→ **What you have to do**:
Your answer should consist of each line from the data below that contains "size".

[Stored data]

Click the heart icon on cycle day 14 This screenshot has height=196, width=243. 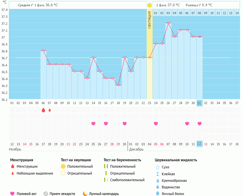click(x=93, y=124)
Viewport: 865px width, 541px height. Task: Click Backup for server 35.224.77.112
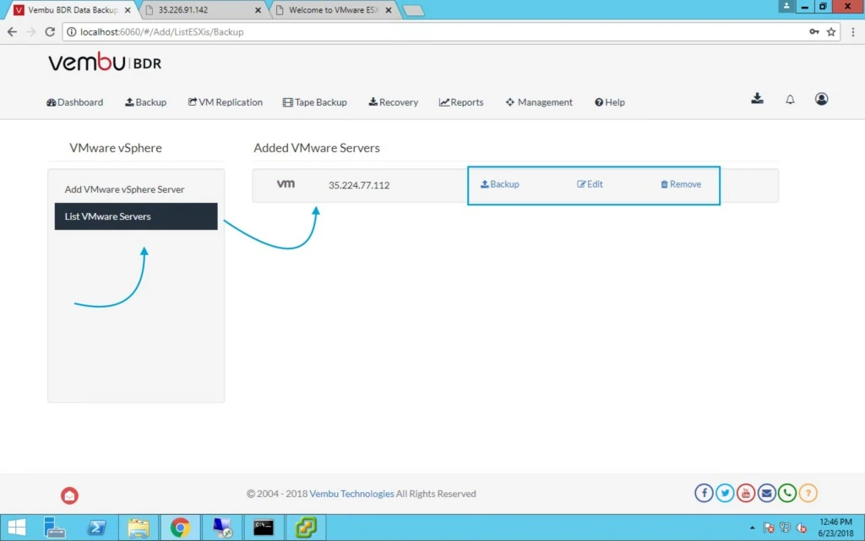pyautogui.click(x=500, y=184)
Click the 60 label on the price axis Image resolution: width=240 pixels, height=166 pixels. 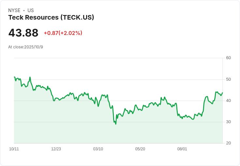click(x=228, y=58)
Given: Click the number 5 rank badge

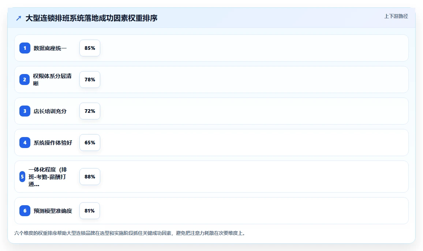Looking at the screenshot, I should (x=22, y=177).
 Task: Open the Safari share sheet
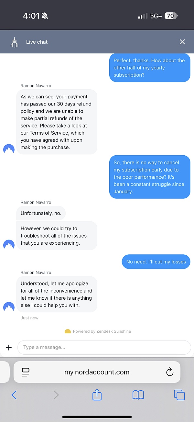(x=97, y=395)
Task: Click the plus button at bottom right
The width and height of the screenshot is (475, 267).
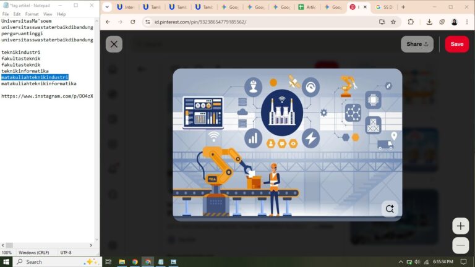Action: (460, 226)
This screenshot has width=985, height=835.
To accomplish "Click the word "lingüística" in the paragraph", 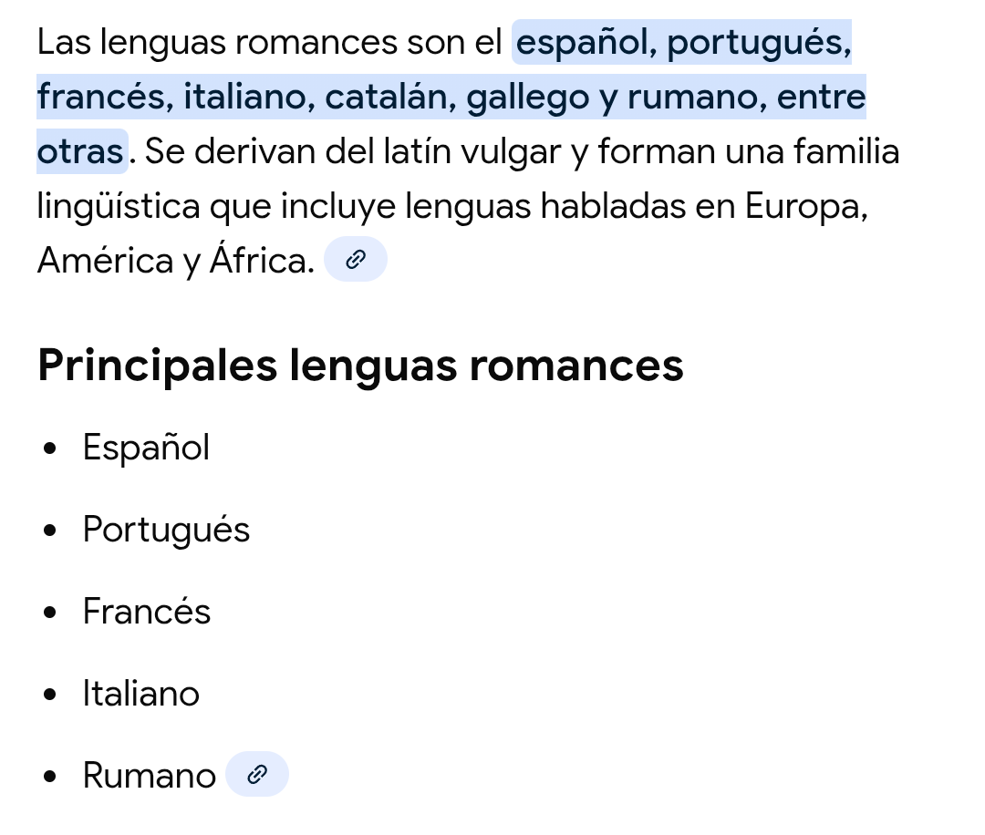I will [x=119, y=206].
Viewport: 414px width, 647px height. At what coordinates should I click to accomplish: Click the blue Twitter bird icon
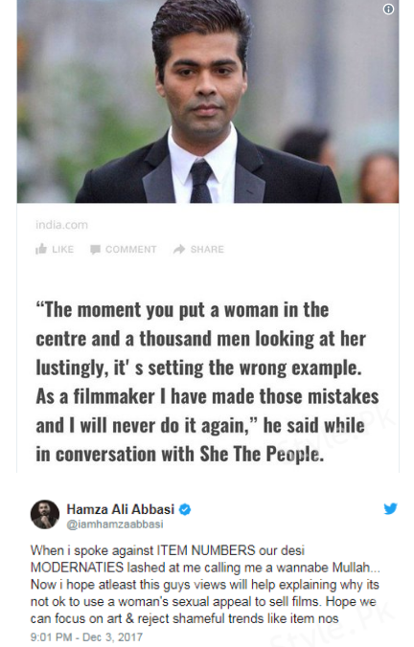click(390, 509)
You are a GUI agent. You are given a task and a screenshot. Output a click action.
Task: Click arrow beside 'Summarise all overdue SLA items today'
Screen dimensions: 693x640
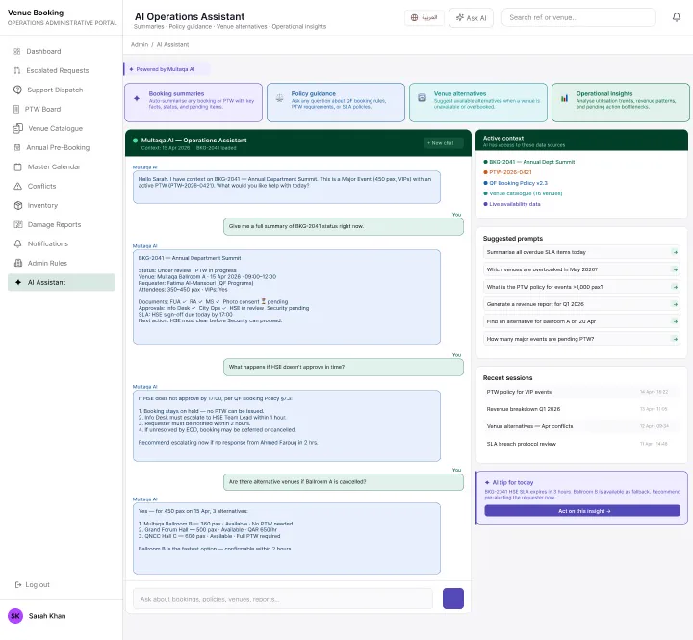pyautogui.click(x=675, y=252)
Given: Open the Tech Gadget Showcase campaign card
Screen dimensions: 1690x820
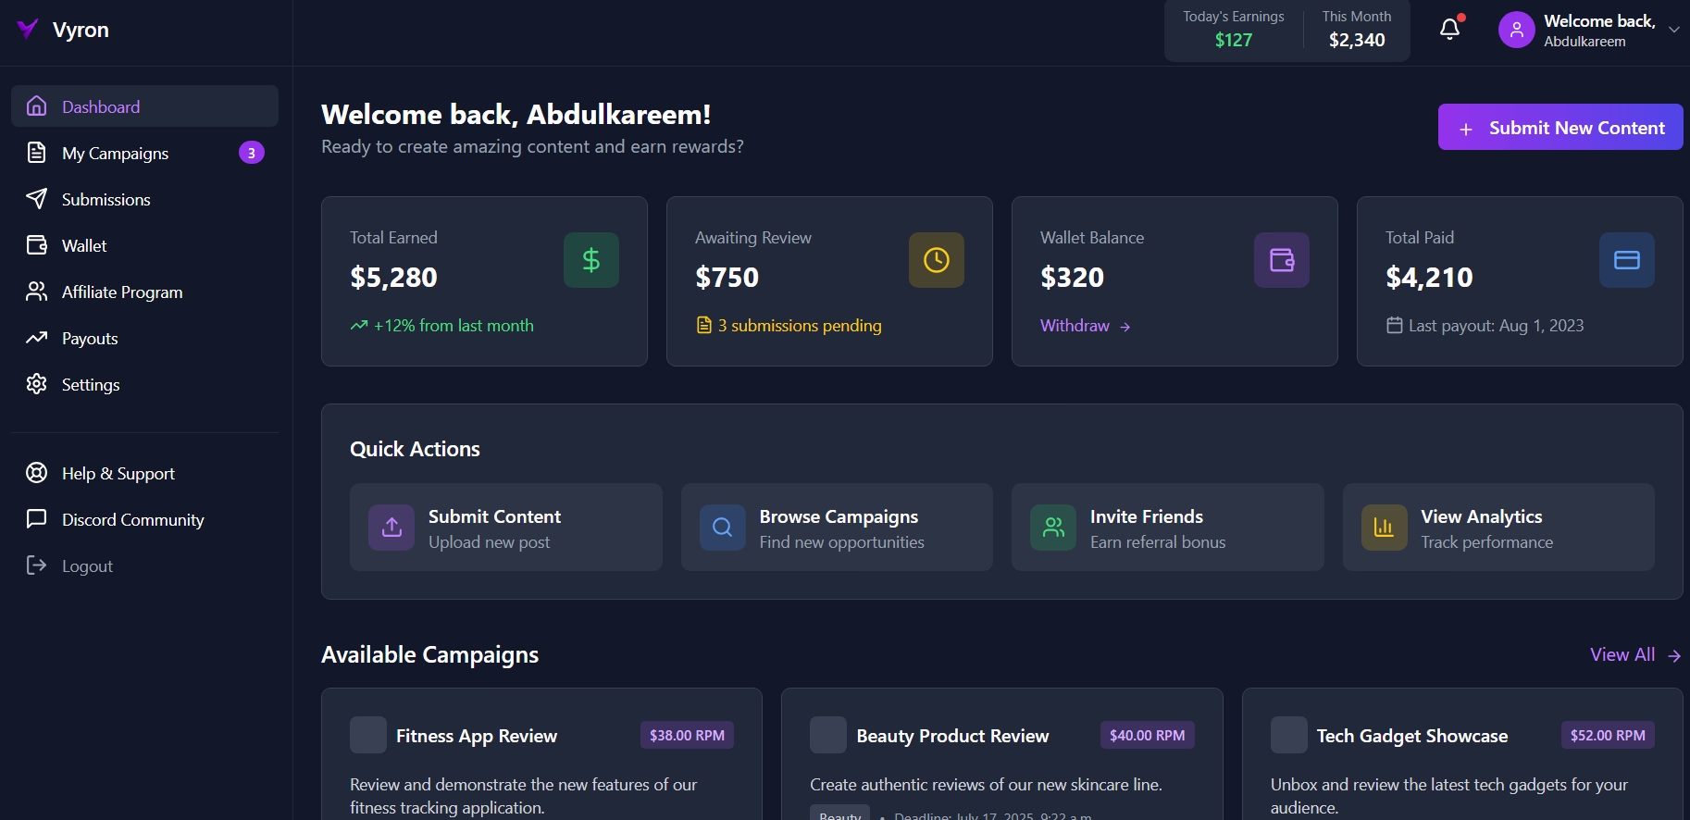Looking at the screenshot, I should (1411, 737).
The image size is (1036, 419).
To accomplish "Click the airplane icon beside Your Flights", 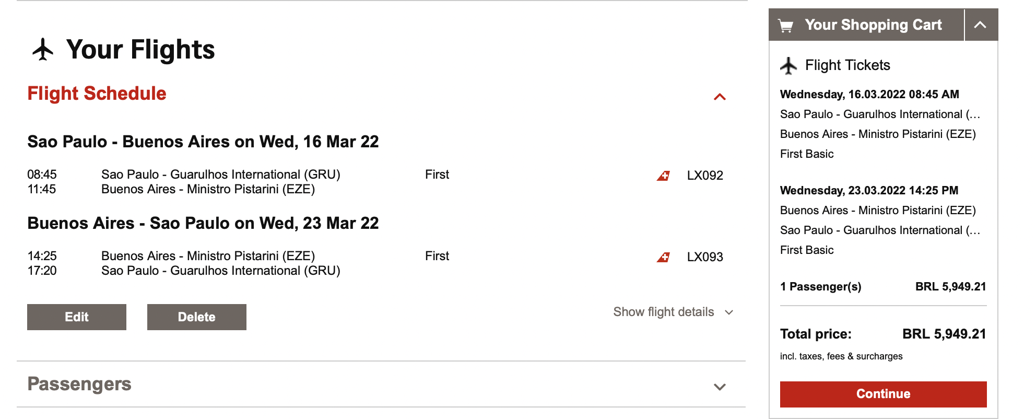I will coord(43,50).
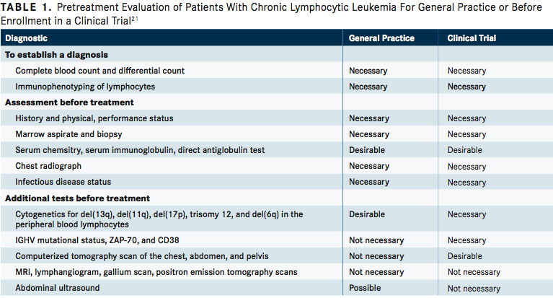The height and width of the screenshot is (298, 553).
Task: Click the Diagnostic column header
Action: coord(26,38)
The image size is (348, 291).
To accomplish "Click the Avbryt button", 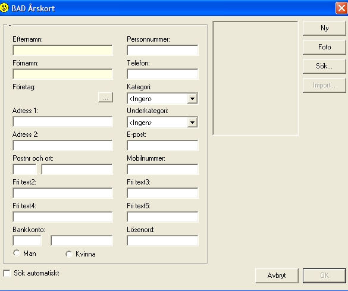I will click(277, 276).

→ **Result**:
The image size is (1036, 419).
The image size is (348, 291).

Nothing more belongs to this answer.